ASAE diz que quantificação de objectivos por inspector foi distribuída por engano

10.05.2008 - 09:45 Por Lusa
A Autoridade de Segurança Alimentar e Económica (ASAE) esclareceu hoje que distribuiu por engano pelas direcções regionais um documento “não validado” que aparentemente quantificava objectivos, mas que consistia apenas num ficheiro de trabalho com “resultados previsíveis”.
O esclarecimento surge na sequência de uma notícia de hoje que faz a manchete do semanário “Expresso”, onde se revela que a ASAE enviou às direcções regionais os objectivos para detenções, processos-crime e multas, metas que o inspector-geral daquele organismo negou inicialmente, mas reconhece agora estarem fixadas num documento de trabalho.
Em comunicado, a ASAE afirma que, durante o processo interno de construção do Plano de Actividades para 2008, foi elaborado um quadro como documento interno de trabalho com os objectivos e os resultados operacionais, tendo em conta o número de operadores económicos a fiscalizar e a experiência de anos anteriores.
Posteriormente, terá sido introduzida uma alteração, passando a constar “em quadros devidamente separados” os objectivos, indicadores e resultados previsíveis.
Numa segunda fase, foi aprovado um quadro final que fixava os objectivos operacionais para as direcções regionais, “excluindo-se da informação os resultados previsíveis”.
Mas “dado que se tratava de um ficheiro informático com várias páginas, foi enviado às direcções regionais não só o quadro aprovado pela Direcção, mas os outros ficheiros de trabalho não validados que tinham entretanto sido substituídos”, esclarece o comunicado.
A ASAE reafirma assim que “nunca foram transmitidos aos inspectores objectivos que não fossem os aprovados, como sejam o número de agentes económicos a fiscalizar ou o número de processos a concluir”.

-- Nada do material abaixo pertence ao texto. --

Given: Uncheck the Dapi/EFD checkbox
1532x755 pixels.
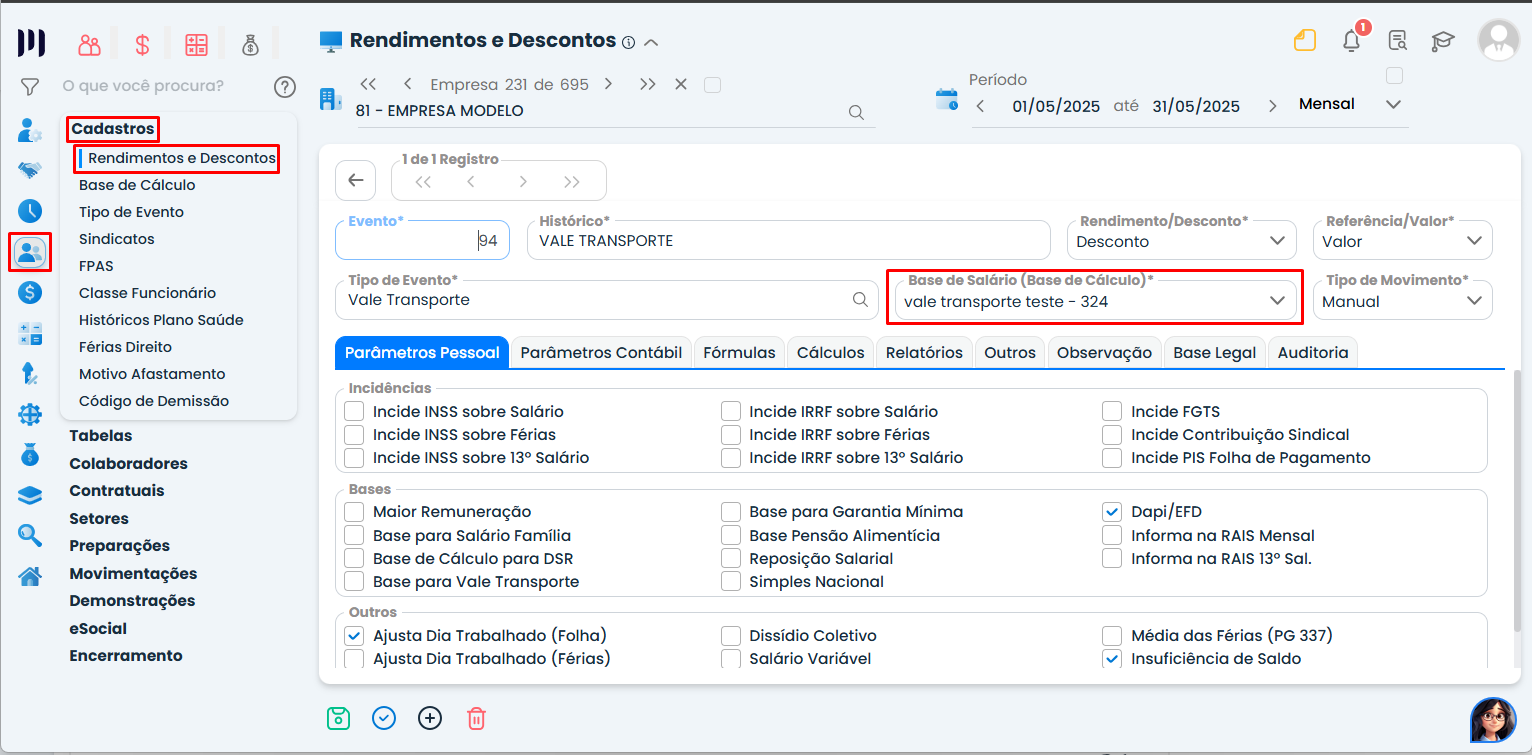Looking at the screenshot, I should [x=1111, y=511].
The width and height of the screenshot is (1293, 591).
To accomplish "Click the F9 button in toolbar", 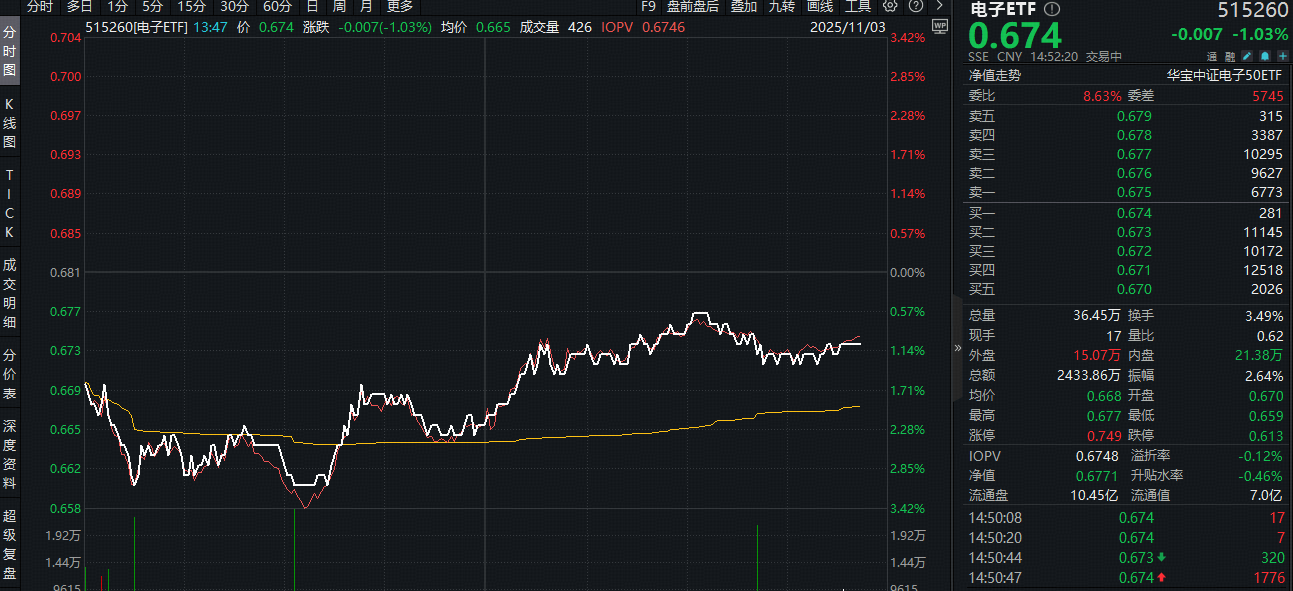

Paulo Portas tinha acusado ASAE de “perverter” o seu funcionamento
No final de Abril, o líder do CDS-PP, Paulo Portas, acusou a ASAE de “perverter” o seu funcionamento ao distribuir “objectivos quantificados” que cada inspector deve cumprir.
Segundo Paulo Portas, o CDS-PP teve acesso a um “documento oficial da ASAE distribuído dentro da Direcção Regional do Norte” daquela entidade, no qual estão quantificados os objectivos anuais para cada inspector.
De acordo com o documento, precisou Paulo Portas, cada inspector daquela direcção da ASAE “tem que detectar 124 infracções, levantar 61 processos de contra-ordenação, que vão terminar em coimas, abrir oito processos-crime e fechar ou suspender o funcionamento de pelo menos seis estabelecimentos”. “E até têm de, por instrução central, fazer, pelo menos, duas detenções de pessoas”, acrescentou.
No mesmo dia, António Nunes, inspector-geral da ASAE, negou a existência de objectivos quantificados por inspectores relativos a contra-ordenações ou processos-crime, garantindo existirem apenas metas globais e regionais.
Reagindo às acusações de Paulo Portas, António Nunes afirmou desconhecer o documento citado pelo líder do CDS-PP e garantiu que não se revia nele e que “não houve orientações nesse sentido”.